LemonGraph – A log-based transactional graph

dnomad · on June 17, 2018

At this point I really have to wonder how many people have written graph engines on top of lmdb! In the past month I've seen two from the same bank built on top of lmdbjava. Instead of reinventing this same wheel over and over it'd probably make sense for somebody to sitdown with lmdb and tinkerpop [1] and bang out one decent implementation.

...actually this has been done [2] but the project looks abandoned. So NSA guys you should get right on this.

[1] http://tinkerpop.apache.org/docs/current/reference/

[2] https://github.com/pietermartin/thundergraph

adulau · on June 17, 2018

At least, this one is in Python. My dream would be to have a transactional graph database written in Python which is used as back-end for NetworkX (https://networkx.github.io/).

funfunfunction · on June 17, 2018

This looks interesting. I have to say I find it amusing that the NSA has a GitHub.

roryisok · on June 17, 2018

And that they use Adventure Time puns to name things. I guess the NSA techs are just a bunch of nerds with government contracts

cbcoutinho · on June 17, 2018

A bunch of nerds with government contracts that smoke weed on the way to their interview

https://motherboard.vice.com/en_us/article/d737mx/the-fbi-ca...

EDIT: oops that was 2014, apparently the FBI isn't having that issue anymore

https://motherboard.vice.com/en_us/article/aepj4p/fbi-mariju...

X6S1x6Okd1st · on June 18, 2018

They have more code up than just what is found on their github page:

https://code.nsa.gov/

Huge amount of stuff devoted to managing ETL.

freeduck · on June 17, 2018

They also made geomesa. A geospatial graph database that can run on top of bigtable/accumulo, hbase, cassandra and kafka.

sudhirj · on June 17, 2018

Yeah, my first thought was that it automatically does free streaming replication + backup to NSA servers.

plq · on June 17, 2018

The committers' names are all fake though :)
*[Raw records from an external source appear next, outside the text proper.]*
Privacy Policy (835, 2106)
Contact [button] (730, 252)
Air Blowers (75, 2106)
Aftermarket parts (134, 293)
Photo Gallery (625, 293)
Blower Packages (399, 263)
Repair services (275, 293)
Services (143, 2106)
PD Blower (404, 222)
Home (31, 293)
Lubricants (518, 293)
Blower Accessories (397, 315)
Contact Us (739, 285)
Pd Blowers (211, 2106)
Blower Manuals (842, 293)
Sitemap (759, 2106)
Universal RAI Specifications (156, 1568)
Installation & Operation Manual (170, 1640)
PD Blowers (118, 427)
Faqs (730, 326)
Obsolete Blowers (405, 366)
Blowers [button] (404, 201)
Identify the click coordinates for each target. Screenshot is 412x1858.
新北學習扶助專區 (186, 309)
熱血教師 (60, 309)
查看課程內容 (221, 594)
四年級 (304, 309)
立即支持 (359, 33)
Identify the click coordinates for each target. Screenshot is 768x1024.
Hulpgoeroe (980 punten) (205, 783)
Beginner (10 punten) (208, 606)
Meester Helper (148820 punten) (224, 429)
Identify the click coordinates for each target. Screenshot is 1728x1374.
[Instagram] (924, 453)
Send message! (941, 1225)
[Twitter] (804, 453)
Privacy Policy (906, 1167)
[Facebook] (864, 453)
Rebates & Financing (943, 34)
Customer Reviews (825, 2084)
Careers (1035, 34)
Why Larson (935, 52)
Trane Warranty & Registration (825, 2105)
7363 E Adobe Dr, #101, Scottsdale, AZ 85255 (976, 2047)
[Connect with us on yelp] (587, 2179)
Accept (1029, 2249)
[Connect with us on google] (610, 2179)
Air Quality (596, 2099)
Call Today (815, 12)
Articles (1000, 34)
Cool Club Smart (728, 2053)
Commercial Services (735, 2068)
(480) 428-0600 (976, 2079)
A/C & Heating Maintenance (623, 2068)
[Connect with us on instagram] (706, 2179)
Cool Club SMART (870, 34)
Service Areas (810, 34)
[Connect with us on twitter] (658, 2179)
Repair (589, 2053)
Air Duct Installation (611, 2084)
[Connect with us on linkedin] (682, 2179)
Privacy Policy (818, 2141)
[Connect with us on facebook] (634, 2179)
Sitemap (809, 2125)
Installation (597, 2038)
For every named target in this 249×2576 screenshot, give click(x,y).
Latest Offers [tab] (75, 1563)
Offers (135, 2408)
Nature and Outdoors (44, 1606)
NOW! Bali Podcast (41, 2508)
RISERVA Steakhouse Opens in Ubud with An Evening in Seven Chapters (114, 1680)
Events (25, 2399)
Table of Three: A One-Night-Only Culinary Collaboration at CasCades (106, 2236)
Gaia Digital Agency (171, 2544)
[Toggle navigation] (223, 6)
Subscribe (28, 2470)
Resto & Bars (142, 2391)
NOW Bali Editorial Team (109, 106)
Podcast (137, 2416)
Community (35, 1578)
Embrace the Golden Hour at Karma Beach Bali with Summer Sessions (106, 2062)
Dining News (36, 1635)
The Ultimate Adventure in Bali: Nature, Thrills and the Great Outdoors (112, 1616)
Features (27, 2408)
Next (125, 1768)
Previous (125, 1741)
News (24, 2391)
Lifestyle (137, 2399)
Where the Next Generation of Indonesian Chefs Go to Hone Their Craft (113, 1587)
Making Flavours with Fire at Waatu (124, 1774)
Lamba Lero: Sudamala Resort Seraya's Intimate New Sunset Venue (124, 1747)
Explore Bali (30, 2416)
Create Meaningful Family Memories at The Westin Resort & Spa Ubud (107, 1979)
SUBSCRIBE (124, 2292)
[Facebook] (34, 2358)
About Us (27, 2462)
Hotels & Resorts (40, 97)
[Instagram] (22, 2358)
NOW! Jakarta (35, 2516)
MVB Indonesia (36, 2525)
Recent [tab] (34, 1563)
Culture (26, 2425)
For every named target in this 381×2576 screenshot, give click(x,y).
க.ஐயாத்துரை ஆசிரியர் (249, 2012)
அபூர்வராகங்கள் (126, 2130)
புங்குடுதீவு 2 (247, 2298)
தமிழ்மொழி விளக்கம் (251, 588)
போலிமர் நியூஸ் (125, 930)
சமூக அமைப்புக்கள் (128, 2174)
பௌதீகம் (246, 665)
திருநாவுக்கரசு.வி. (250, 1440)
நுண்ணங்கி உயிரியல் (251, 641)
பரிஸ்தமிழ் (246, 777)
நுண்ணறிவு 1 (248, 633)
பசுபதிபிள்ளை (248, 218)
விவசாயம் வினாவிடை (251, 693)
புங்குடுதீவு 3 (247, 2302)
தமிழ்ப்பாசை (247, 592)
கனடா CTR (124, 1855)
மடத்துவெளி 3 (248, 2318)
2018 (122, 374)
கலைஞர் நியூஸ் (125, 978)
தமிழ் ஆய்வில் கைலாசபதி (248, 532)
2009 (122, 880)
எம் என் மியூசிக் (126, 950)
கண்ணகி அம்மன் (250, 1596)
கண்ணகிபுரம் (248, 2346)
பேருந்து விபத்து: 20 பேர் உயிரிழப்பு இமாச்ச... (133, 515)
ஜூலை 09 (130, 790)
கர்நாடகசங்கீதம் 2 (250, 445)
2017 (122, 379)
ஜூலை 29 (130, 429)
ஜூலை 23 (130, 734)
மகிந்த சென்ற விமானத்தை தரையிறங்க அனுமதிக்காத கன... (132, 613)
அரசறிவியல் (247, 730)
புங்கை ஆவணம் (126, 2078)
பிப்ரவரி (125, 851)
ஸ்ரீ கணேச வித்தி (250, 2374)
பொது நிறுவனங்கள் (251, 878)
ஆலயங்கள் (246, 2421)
therealtomsmith · on June 17, 2018

This is what my tax dollars are going to? Another shitty software library. ...I mean, wow this thing is awesome. Good job NSA!

codebeaker · on June 17, 2018

What's a use-case for this? Is it like Neo4j or some other niche usecase (e.g mass surveillance graph, given the source)

antonvs · on June 18, 2018

Yes, it's like Neo4j but based on the in-memory database LMDB, presumably to provide high performance running on a single machine.

The link mentions that its use case is streaming seed set expansion, which allows you to identify communities based on a set of seeds. I wrote more about that in this comment: https://news.ycombinator.com/item?id=17335873

hyc_symas · on June 18, 2018

Quibble: LMDB is a memory-mapped file database. It is not an in-memory database, although it generally outperforms all other in-memory databases.

antonvs · on June 22, 2018

Thanks, this is the first I had heard of LMDB.

I actually love the idea of a memory-mapped database, I've often thought memory mapping isn't taken advantage of enough.

jsumrall · on June 17, 2018

It’s a graph database built on LMDB, so probably has the same use cases as you’d want to use LMDB in, but with some graph-y helpers.

amelius · on June 17, 2018

Why is adding properties to a node significantly faster (153k/s) than adding edges to a node (25k/s)?

jpalomaki · on June 17, 2018

Indexes? Seems to be there are indexes fromNode, toNode and for edges.

wiradikusuma · on June 17, 2018

for laymen like me: what is this, and what are the perfect use-cases for this?

"..log-based transactional graph (nodes/edges/properties).. ..primary use case is to support streaming seed set expansion." -- I'm totally lost.

I know these kind of software is targeted at developers, but it won't hurt to give analogy like "Uber for XXX" like in startup pitches. e.g. "It's like <put popular product name here e.g. MySQL> but <differentiating factors>".

anigbrowl · on June 17, 2018

Graph databases are a really neat thing that liberate you from the need to figure out your database schema at the outset and also allow much faster searching than traditional table-based queries across huge datasets. They're ideal for sparse data or for collections of data whose structure/relationships you're not sure about, and also allow very fast searches because the number of steps between different nodes typically grows more slowly than the number of records between different table entries.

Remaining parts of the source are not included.